**Information shown:**

..............................

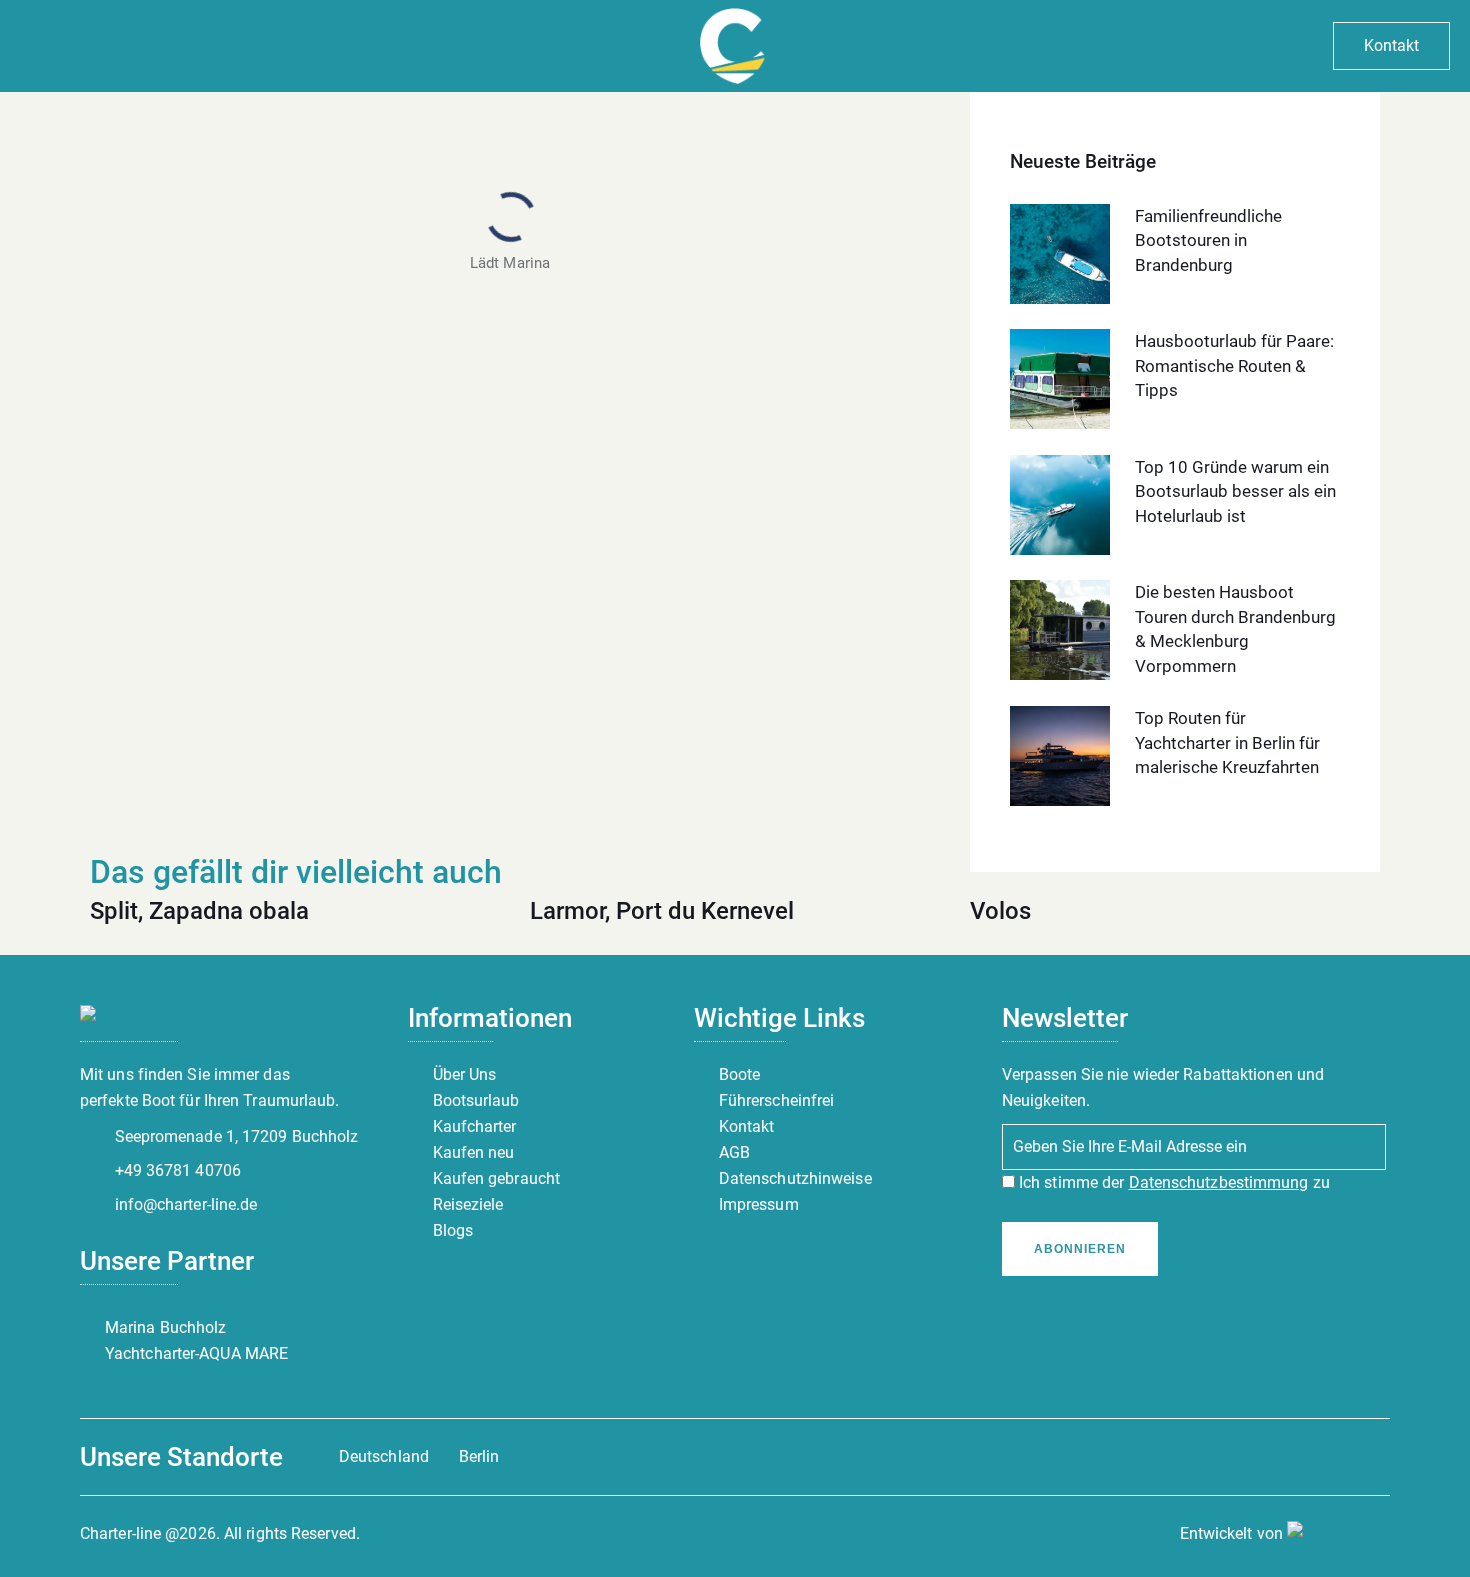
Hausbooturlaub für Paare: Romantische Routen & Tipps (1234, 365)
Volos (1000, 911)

..............................

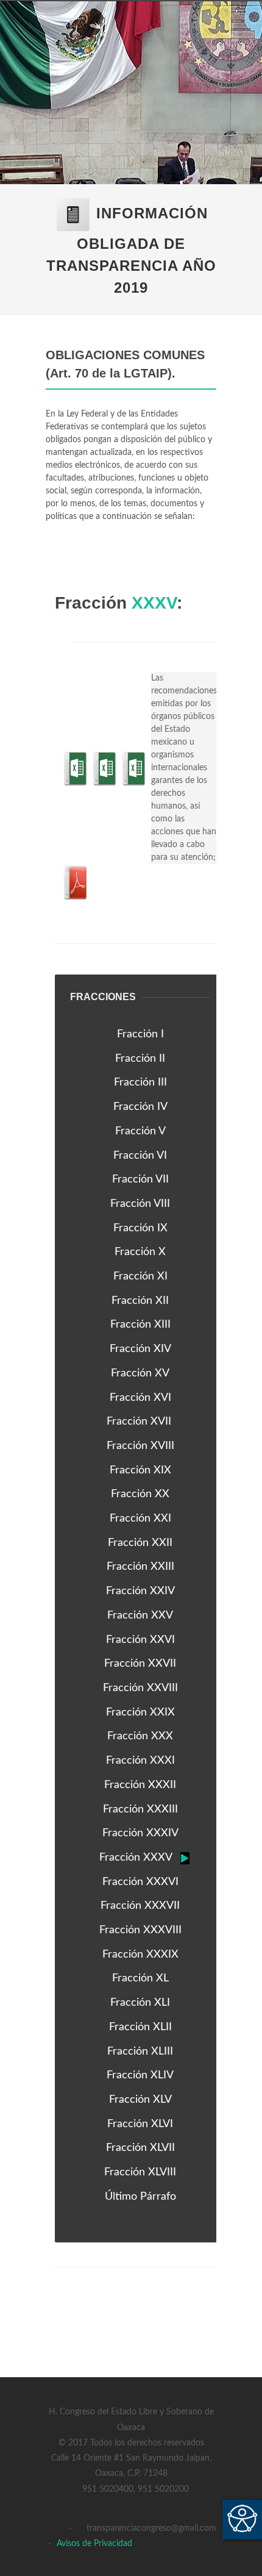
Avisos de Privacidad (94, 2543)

..............................

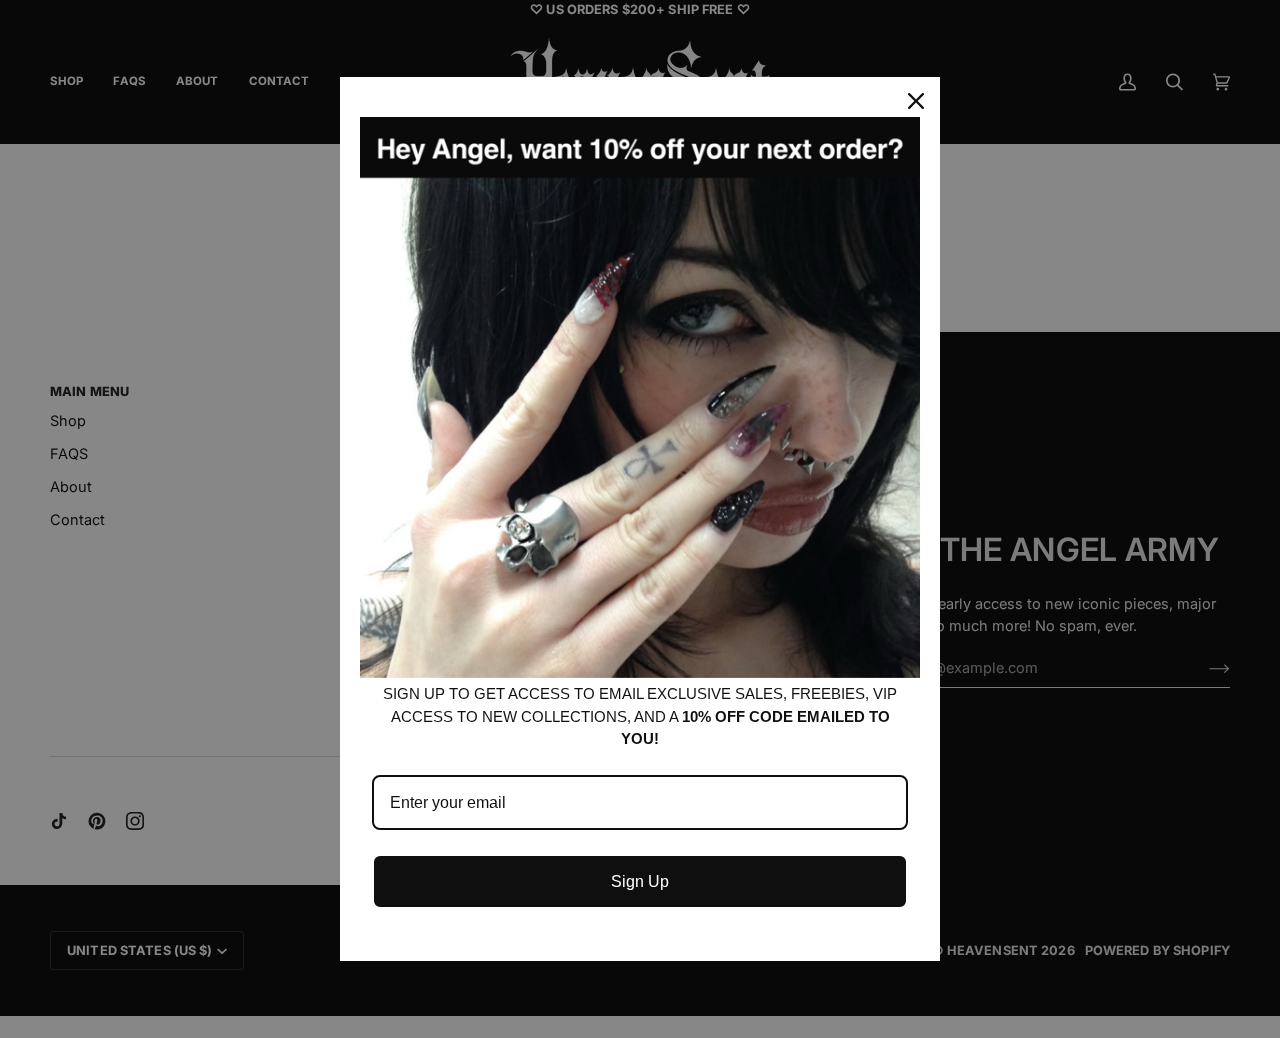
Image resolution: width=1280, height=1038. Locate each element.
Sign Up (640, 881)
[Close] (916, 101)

..............................

**Instructions for the task:** Within the listing above, the range opens at the line with "Image resolution: width=1280, height=1038." and closes at the line with "[Close] (916, 101)". Reproduce exactly the lines of that range, including both ends.

**Answer to the problem:**
Image resolution: width=1280, height=1038. Locate each element.
Sign Up (640, 881)
[Close] (916, 101)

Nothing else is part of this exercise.